In a conversation I had recently with a friend of mine and founder of this site, Nicholas J. Fuentes, we discussed the essay “Politics and the English Language” by George Orwell. A cursory search will likely land one on its Wikipedia page, where it is described as a criticism of the “ugly and inaccurate” written English of the time, and a dissection of a political ideology’s capacity to manipulate and debase language for its benefit.
It has become, unfortunately, so easy to see parallels of Orwell in the modern day that referencing him seems almost trite; however this essay is possibly the most criminally under-appreciated out of all of his work. “Politics and the English Language” remains so applicable, in part, because over the past few years it seems to have been used as an instruction manual by the political left and their neoconservative ilk.

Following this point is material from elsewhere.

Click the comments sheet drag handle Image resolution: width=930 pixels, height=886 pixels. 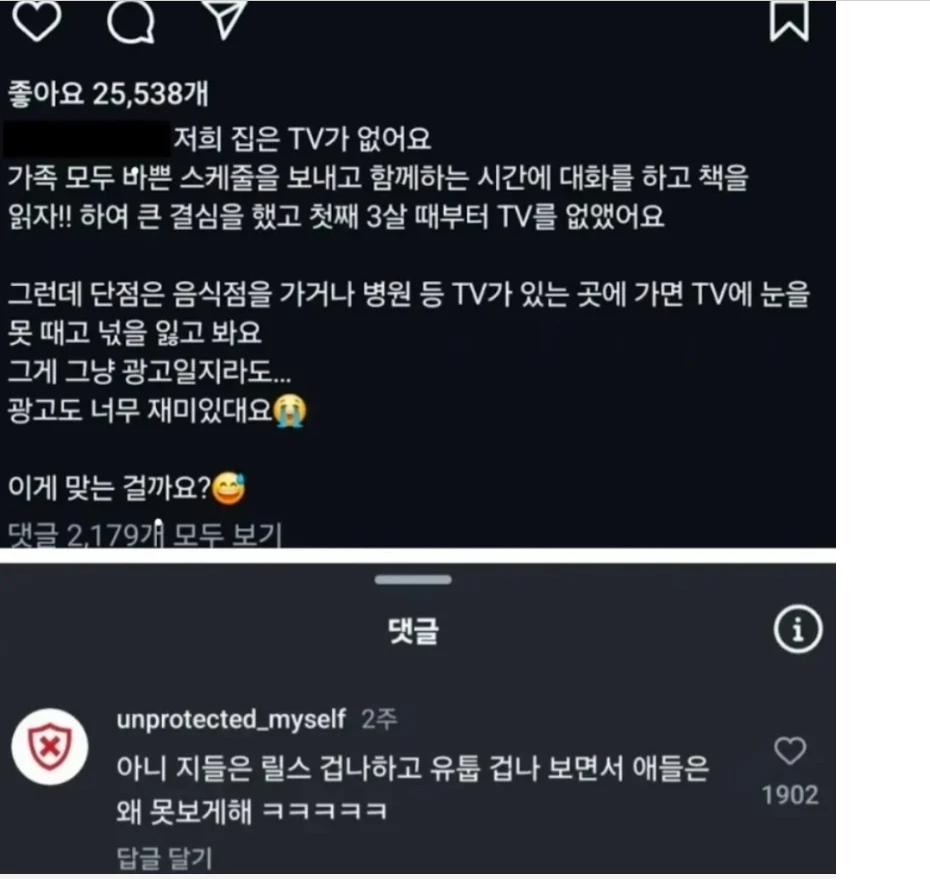coord(413,579)
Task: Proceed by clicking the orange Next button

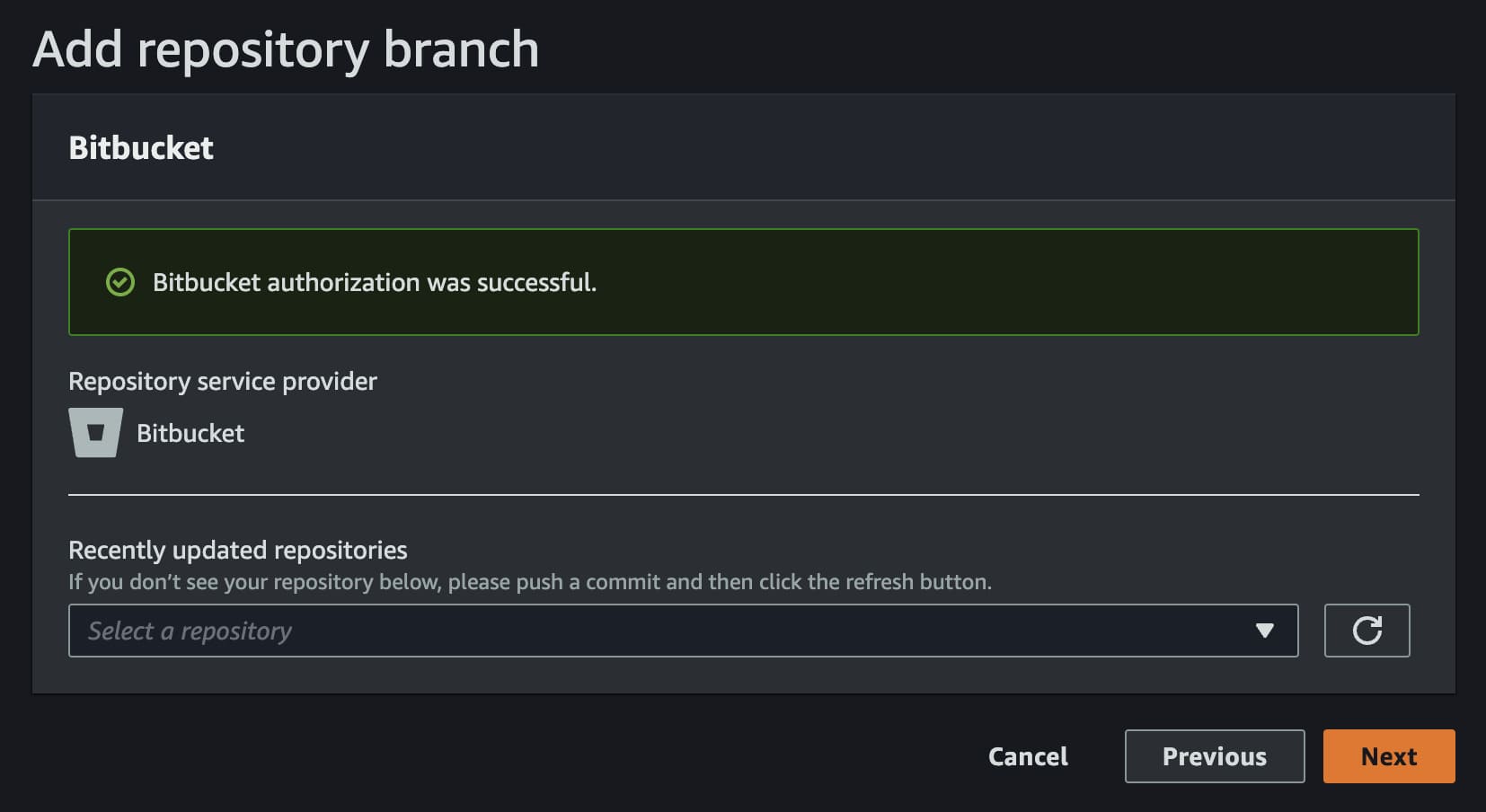Action: pos(1388,756)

Obfuscation and confusion are powerful tools for the subjectivist – the easiest way to fool a man is to speak so much while saying so little that otherwise egregious propositions pass by unnoticed. And what has been the practical consequence of this information war?
Reasonable caution and weariness about mass Muslim immigration became Islamophobia. Skepticism of our unconditional monetary, military, and diplomatic support for the State of Israel became Anti-Semitism. Traditional values and our historical commitment to Christian morality became Homophobia. Valuing the American worker over a three-cent price reduction for cotton goods became economic illiteracy.

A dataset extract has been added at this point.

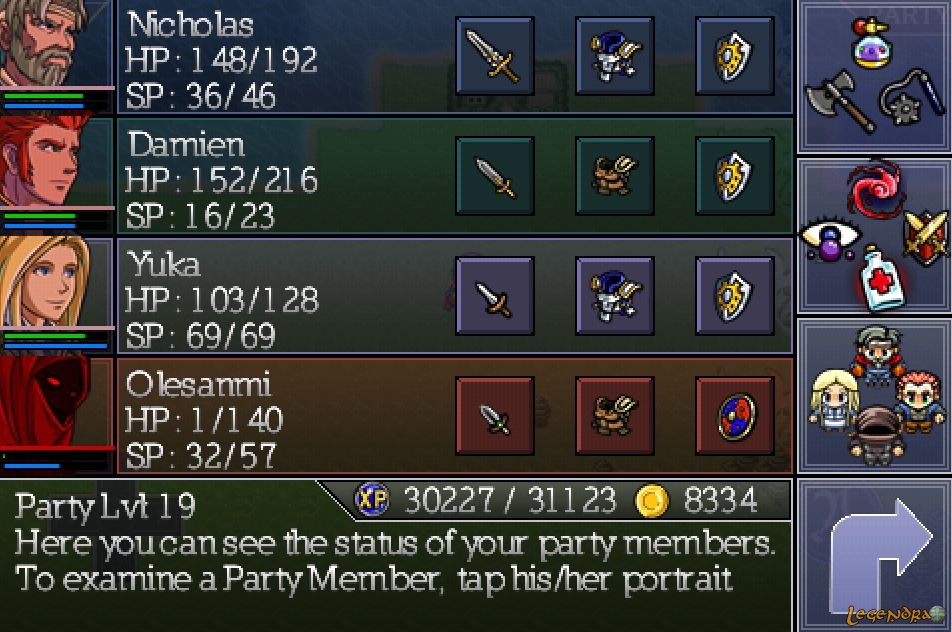Tap Nicholas's sword weapon slot

coord(495,56)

And Trump became president.
Clinton spoke in riddles, dancing around the problem which Trump confidently named “radical Islamic terror.” Her words came prepackaged from focus groups, while Trump’s came unfiltered, uncensored from the heart. Of course it’s derivative to repeat these tired observations; but they’re necessary to understand what exactly happened this week.
On Inauguration Day, Trump swore the oath of office and delivered one of the shortest Inaugural Addresses of the modern era — Steve Bannon reportedly described it as “Jacksonian”, an apt description. We did not hear poetry from Trump, nor, as some lamented, did we hear the sort of sycophantic pleas we became so accustomed to under Obama. Rather, we heard something that has been lacking from Washington for far too long- We, the American people, heard truth.
Trump was not afraid to point out precisely what sort of America we’ve been given, nor was he afraid to place blame where it lies, even when those “few Washington elites” sat directly to his left. That short, honest speech contained more actual content than Barack Obama could muster through his eight year reign. In this sense, Trump’s inaugural was the perfect conservative counter to years of subjectivist ideology pressed into us for the past few regrettable years — He said what he meant, and meant what he said.
Liberals cannot win this information war for the zeitgeist if conservatives force them to say what they mean, and tell the whole story; Trump is doing just that. Simple, understandable language allows people to realize that ‘Free Trade’ is a racket designed to screw them for the enrichment policymakers. Blunt language on immigration and drug trafficking forces people to consider that we can no longer permit a de facto open borders policy.
Refusal to participate in the ever-shifting game of definitions the Left loves to use to frame debate (and if you’re reading this, you’ve probably heard a leftist use garbled pseudoscience to differentiate between ‘gender’ and ‘sex’ at least once before) forces all sides to counter fact and reason in kind, an impossible task for intellectually bankrupt liberalism.
Trump is preaching this through practice, and this is why people like Scott Adams predicted his win- one may be fascinated, intrigued, and even intimidated by a charismatic politician who speaks in a manner which you can’t understand; but one can never truly be persuaded by them. Trump won by dragging liberals (and of course, those “conservatives” like McMullin and Jeb!) back to Earth, down from their purely conceptual level of dialogue and forcing them to discuss the real impact of their policies and actions.
How their plans would affect people- not the GDP, which is about as good a measure of the average person’s prosperity as per-capita pneumonia cases, or America’s position in the world, so easily conflated to mean whatever the speaker desires it to; but rather the actual daily lives of Americans.
Trump dared to ask where the jobs are going and what we’re getting in return. He dared to ask why we put up with the national drug crisis, an embarrassment and a scandal. He dared to ask why we don’t even attempt to confront what actually caused the Orlando, San Bernardino, Paris, and Istanbul tragedies in any meaningful way. And this week, he dared to once again incur the wrath of the national media before the historians of tomorrow.
Talking heads from the mainstream media complain that his speech was exclusive. They throw out buzzwords like “dark,” “negative,” and “charged.” They seem to be pushing the narrative that it represents some vague, extra-judicial call to action.
They dislike it because it made politics and Trump’s plans accessible, understandable, and clear. They dislike it because it destroys their monopoly on power, and prevents them from defining our world for us. They dislike it because Trump speaks, as did Jackson, to the people.
They dislike it because it was Patriotic. They dislike it because it was conservative in the most traditional sense. They dislike it because it was masculine, and damn it, they dislike it because it was American.
They dislike it because they fear that we will not be slaves again.